Anna This was definitely not what I was expecting, and Cumberbatch earns his stripes here. His portrayal of Phil is brutal yet reserved—a man I thought I would surely hate until the end of time, yet who I also found a soft spot for in the end. This film also benefits from the beautiful but empty atmosphere; while filmed in New Zealand, this story takes place in the endless countryside of Montana. Dunst is powerful here as the broken, timid Rose who lost her first husband to suicide and can't seem to connect with her new beau. She loves and is protective of her son, and once he's away at school, she's heartbroken and lonely, hiding booze in every corner of the house and becoming more and more unglued from those around her. This film is all about relationships, healthy or not. I can't give Cumberbatch enough praise on this role. It's meaty and mean and way more complicated than I expected. Phil seems to have an almost godlike opinion of their mentor "Bronco" Henry, but almost immediately we know that there is a lot more to the story. While it isn't spelled out in dialogue, the film trusts its audience to suss out the nuance. Phil's the real-deal tough cowboy, but it seems that a lot of that bravado is actually a form of self-protection.

Glen I was very surprised to learn the Rotten Tomatoes audience score was only 62 percent, while critics ranked it 96. I think it's an amazing film with stunning performances. In fact, I haven't seen a performance as riveting as Cumberbatch's since Daniel Day Lewis gave up acting. He fully embodies Phil—every complicated inch of him. Watching him strut around the ranch with his fur chaps, hearing the frightening sound of his boots and spurs across the wood floors of the house—he's all menace. He doesn't like the "house" bathtub, preferring to scrub with mud and bathe in a secluded area of a nearby creek. Phil at first appears to be a knuckle-dragging asshole, but we learn he graduated at the top of his class at Yale, where he studied "The Classics." He's a walking contradiction. His over-the-top machismo and casual cruelty turn out to be a hard shell he's created to protect himself. He's deeply lonely, especially after his brother gets married. I think this may well be a career-best performance for Cumberbatch, and I'll be shocked if he and Campion aren't nominated for Academy Awards for their work on this remarkable, unforgettable film.

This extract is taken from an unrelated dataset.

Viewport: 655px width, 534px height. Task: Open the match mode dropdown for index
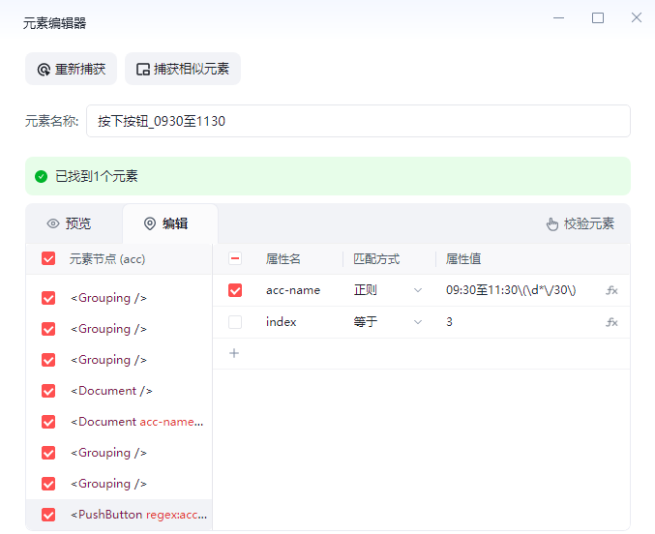pos(388,322)
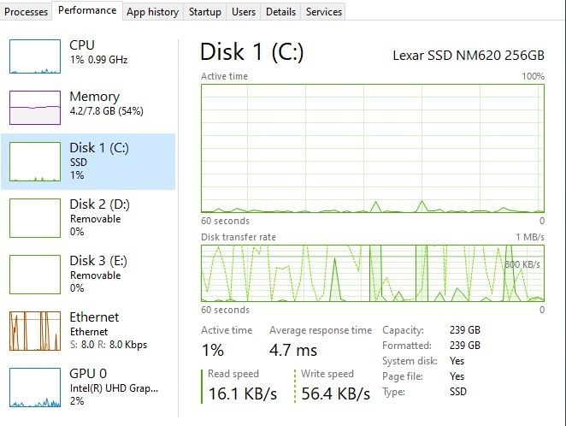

Anna I have to say, audiences don't know what they are talking about on this one. It's a stunning film, and I also would be gobsmacked if Campion and Cumberbatch don't get nominated. Jesse Plemons is always a solid casting, and while he isn't the focus of the film, he's a strong and clearly thought-out character. Let's face it, it would suck to have a brother like Phil—one who calls you "fatso" as his play at affection and makes you feel worthless and foolish and simple. While it seems Phil is just a brute in chaps, we soon see that he's a well—deep and unknown, and unfortunately addicted to misery. He taunts Rose, either out of jealousy for his brother's attention or maybe even as a backhanded way of trying to connect with her. Because of the nature of this film and the way it all wraps up, we can't say much about the nuances of the ending, but I'll ask you to trust me here: It pays off in a way both shocking and emotional but does so with a subtle hand. We couldn't stop talking about this movie once it was over. It's worth turning the lights out and paying attention to. Δ

Senior Staff Writer Glen Starkey and freelancer Anna Starkey write Split Screen. Glen compiles streaming listings. Comment at gstarkey@newtimesslo.com.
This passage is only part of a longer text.